DL App: Neural Network Layers

[!NOTE] This module explores the core principles of DL App: Neural Network Layers, deriving solutions from first principles and hardware constraints to build world-class, production-ready expertise.

1. Introduction: The Building Block

A Neural Network is just a chain of Linear Algebra operations interspersed with non-linear functions. The core component is the Dense Layer (or Fully Connected Layer).

Mathematically, a layer transforms an input vector x into an output vector y:

  y = σ(Wx + b)

x: Input Vector (Shape: N × 1).
W: Weight Matrix (Shape: M × N). This rotates and stretches the input space.
b: Bias Vector (Shape: M × 1). This shifts the space (translation).
σ: Activation Function (e.g., ReLU). This bends or folds the space.

The Manifold Hypothesis

Why does this work? Real-world data (like images of cats) lies on a low-dimensional “manifold” (a crumpled sheet) inside a high-dimensional space. The goal of the neural network is to uncrumple this sheet so that the classes (cats vs dogs) can be separated by a simple line.

2. The Activation Function (Non-Linear)

Without σ, a deep network would just be one big linear matrix (since W₂(W₁x) = W_newx). The activation function introduces non-linearity.

A. ReLU (Rectified Linear Unit)

ReLU(z) = max(0, z)

Effect: Folds the space along the axes. Points in the negative quadrant get squashed to zero.
Pros: Efficient, solves Vanishing Gradient.
Cons: “Dead ReLU” (if inputs are always negative, gradients die).

B. Leaky ReLU

LReLU(z) = max(0.01z, z)

Effect: Similar to ReLU, but allows a tiny “leak” for negative values.
Pros: Fixes the “Dead ReLU” problem.

C. Sigmoid / Tanh

Effect: Squashes space into a bounded range [0, 1] or [-1, 1].
Pros: Smooth, probability-like.
Cons: Vanishing Gradient. Notice in the visualizer how large inputs get squashed into a tiny region where the slope is almost zero?
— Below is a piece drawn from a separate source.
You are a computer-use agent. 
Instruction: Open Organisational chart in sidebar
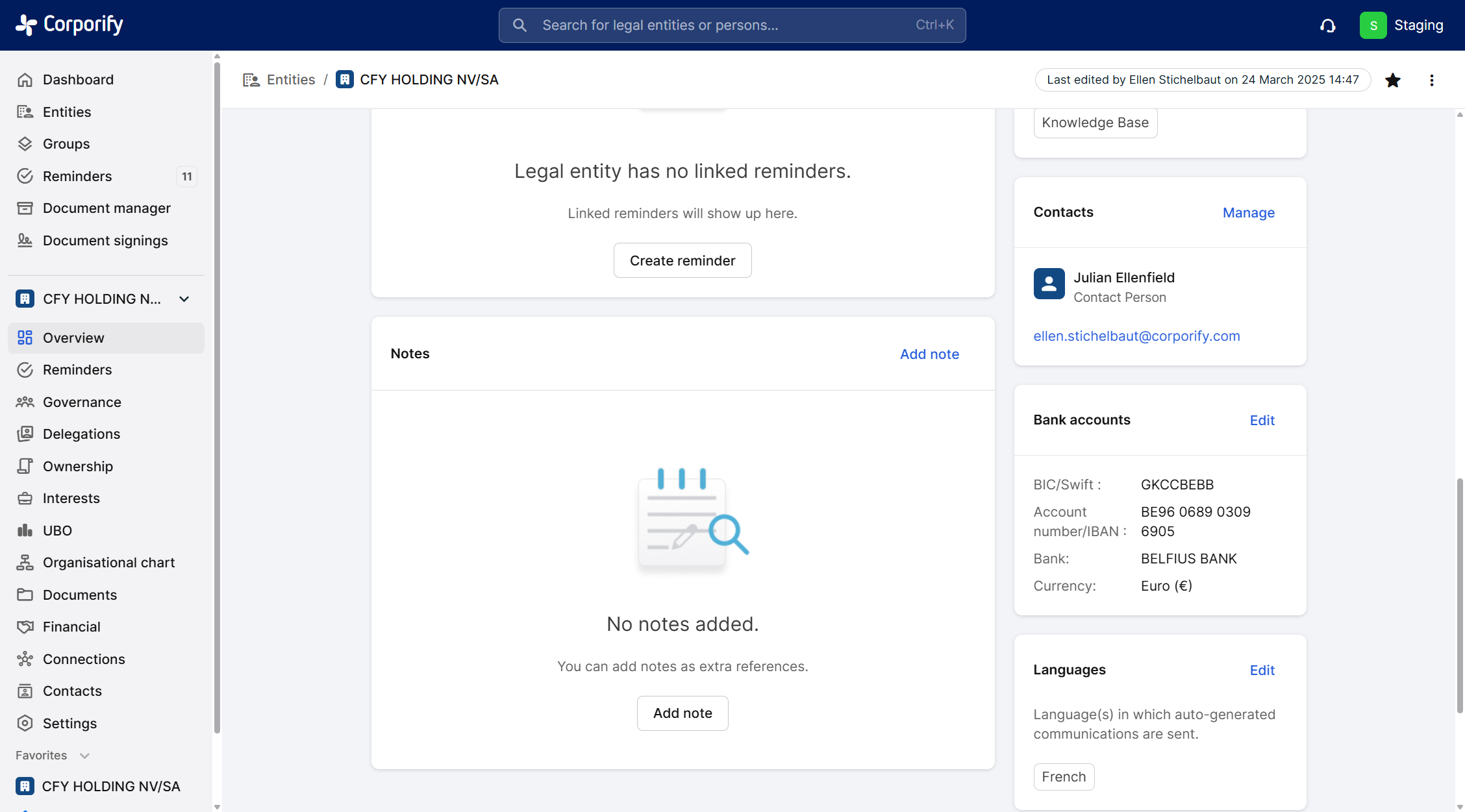108,562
That kills learning.

3. Interactive Visualizer: The Neural Fold v3.0

Below, we visualize a single layer with 2 inputs and 2 neurons. We start with a grid of points (Blue).

Linear Step: Apply Wx. (Shear/Rotate).
Activation Step: Apply σ(z).

[!TIP] Try it yourself: Switch between ReLU, Leaky ReLU, and Sigmoid. Observe how ReLU folds the space like a piece of paper, while Leaky ReLU bends it slightly.

Weights (W)

Activation

          Blue Dots: Input Grid

          Green Lines: Transformed Grid

4. Code: Building a Layer in PyTorch

In PyTorch, nn.Linear handles the matrix multiplication (Wx + b).

import torch
import torch.nn as nn

# 1. Define a Dense Layer
# Input Features: 2 (x, y coordinates)
# Output Neurons: 2 (transformed coordinates)
layer = nn.Linear(in_features=2, out_features=2)

# Set weights manually to match visualizer defaults
# W = [[1.0, 0.5], [-0.5, 1.0]]
# b = [0, 0]
with torch.no_grad():
    layer.weight = nn.Parameter(torch.tensor([[1.0, 0.5], [-0.5, 1.0]]))
    layer.bias = nn.Parameter(torch.zeros(2))

# 2. Define Input Data (Batch of 3 points)
# Point 1: (1, 0)
# Point 2: (0, 1)
# Point 3: (1, 1)
x = torch.tensor([
    [1.0, 0.0],
    [0.0, 1.0],
    [1.0, 1.0]
])

# 3. Pass through Linear Layer
z = layer(x)
print("Linear Output (z):\n", z)
# Output matches Wx rotation

# 4. Apply Activation (ReLU)
activation = nn.ReLU()
y = activation(z)

print("\nActivated Output (y):\n", y)
# Negative values become 0

5. Summary

W (Weights): Linearly transforms the space (Rotate/Scale/Shear).
b (Bias): Translates the space.
Activation: Non-linearly warps the space.
ReLU: Folds space. Good for Deep Learning.
Sigmoid: Squashes space. Good for probability output, bad for deep layers (Vanishing Gradient).